Deficiency of sphingomyelin synthase 2 prolongs survival by the inhibition of lymphoma infiltration through ICAM-1 reduction.

ABSTRACT

The tumor microenvironment (TME) formation involving host cells and cancer cells through cell adhesion molecules (CAMs) is essential for the multiple steps of cancer metastasis and growth. Sphingomyelin synthase 2 (SMS2) is involved in inflammatory diseases such as obesity and diabetes mellitus by regulation of the SM/ceramide balance. However, the involvement of SMS2 in TME formation and metastasis is largely unknown. Here, we report that SMS2-deficient (SMS2-KO) mice show suppressed the EL4 cell infiltration to liver and prolonged survival time. ICAM-1 was identified as a candidate for the inhibition of TME formation in immortalized mouse embryonic fibroblasts (tMEFs) from mRNA array analysis for CAMs. Reduced SM/ceramide balance in SMS2-KO tMEFs suppressed the attachment of EL4 cells through transcriptional reduction of ICAM-1 by the inhibition of NF-κB activation.
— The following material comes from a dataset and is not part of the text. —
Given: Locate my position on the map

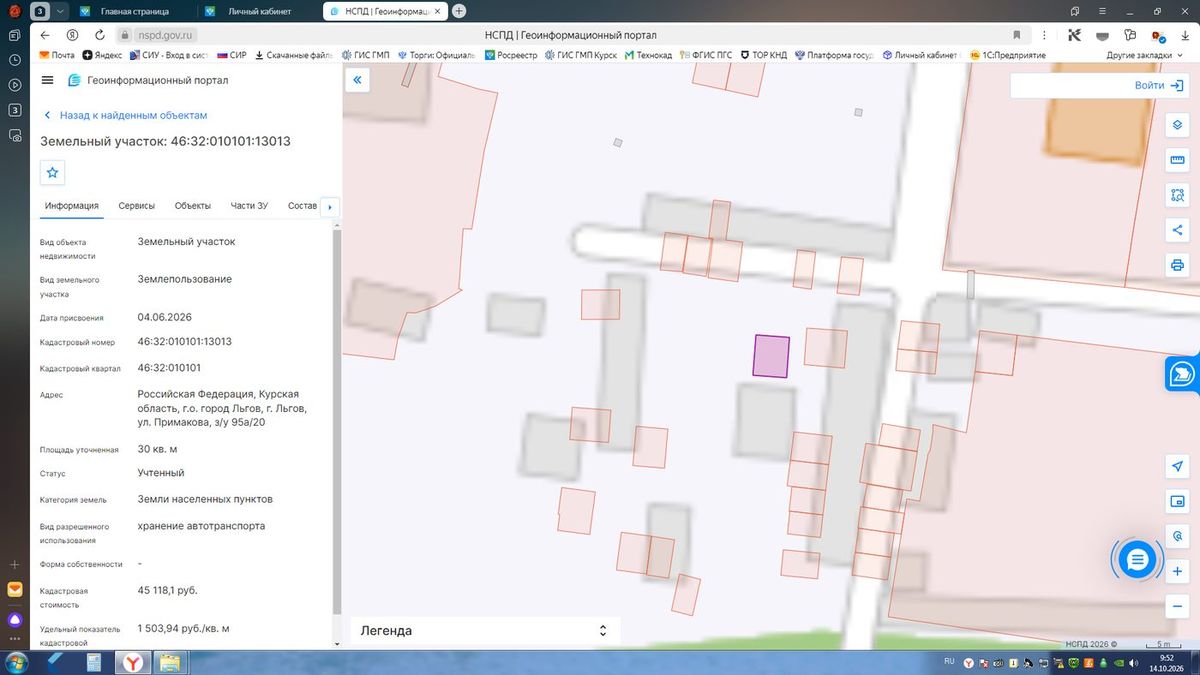Looking at the screenshot, I should click(1177, 467).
TNF-α-induced NF-κB activation and subsequent induction of ICAM-1 were suppressed in SMS2-KO tMEFs but restored by SMS2 re-introduction. In the EL4 cell infiltration mouse model, EL4 injection increased ICAM-1 expression in WT liver but not in SMS2-KO mouse liver. Therefore, inhibition of SMS2 may be a therapeutic target to suppress the infiltration of malignant lymphoma.